Luiz Araújo, da Agência iNFRA
As companhias Maersk e MSC notificaram o Cade (Conselho Administrativo de Defesa Econômica) sobre uma potencial reorganização societária envolvendo a BTP (Brasil Terminal Portuário), operadora do segundo maior terminal de contêineres do Porto de Santos (SP). A APM Terminals, subsidiária da Maersk, solicitou autorização para uma eventual transação que poderá resultar na aquisição dos 50% da BTP atualmente controlados em conjunto pela TiL (Terminal Investment Limited), do Grupo MSC.

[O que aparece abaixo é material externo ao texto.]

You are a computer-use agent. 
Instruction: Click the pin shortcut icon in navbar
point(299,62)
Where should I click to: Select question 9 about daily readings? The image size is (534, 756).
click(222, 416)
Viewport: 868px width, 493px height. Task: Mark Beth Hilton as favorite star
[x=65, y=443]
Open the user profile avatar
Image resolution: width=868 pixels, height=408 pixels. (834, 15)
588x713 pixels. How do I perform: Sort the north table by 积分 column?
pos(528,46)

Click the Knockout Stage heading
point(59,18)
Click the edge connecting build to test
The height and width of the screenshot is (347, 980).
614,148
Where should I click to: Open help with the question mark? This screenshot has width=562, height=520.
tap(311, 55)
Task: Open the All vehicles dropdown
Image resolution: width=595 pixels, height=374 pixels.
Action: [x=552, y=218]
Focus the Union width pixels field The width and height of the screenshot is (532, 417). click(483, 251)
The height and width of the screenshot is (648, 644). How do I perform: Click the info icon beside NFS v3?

A notificação é uma etapa preparatória adotada pelas empresas caso elas possam participar do leilão do Tecon Santos 10, projetado para ser o maior terminal de contêineres do país. No momento, pelo modelo de licitação proposto pelo governo federal e pela ANTAQ (Agência Nacional de Transportes Aquaviários) no ano passado e aprovado pelo TCU (Tribunal de Contas da União), essa participação está restrita.
Como incumbentes (proprietárias de um porto na região), elas só entrariam na disputa se não houvesse outros interessados, medida defendida na decisão da ANTAQ aprovada pelo tribunal como forma de ampliar o mercado e evitar concentração na região do Porto de Santos.
Este ano, o modelo do certame voltou a ser discutido após o governo federal pedir a revisão da estrutura originalmente aprovada. O Executivo passou a defender a abertura da disputa também para empresas já presentes no porto, desde que condicionada à garantia de que farão o desinvestimento em ativos existentes se ganharem a licitação. A nova proposta está em análise na ANTAQ e, levada adiante, poderá ter de retornar para nova análise do TCU.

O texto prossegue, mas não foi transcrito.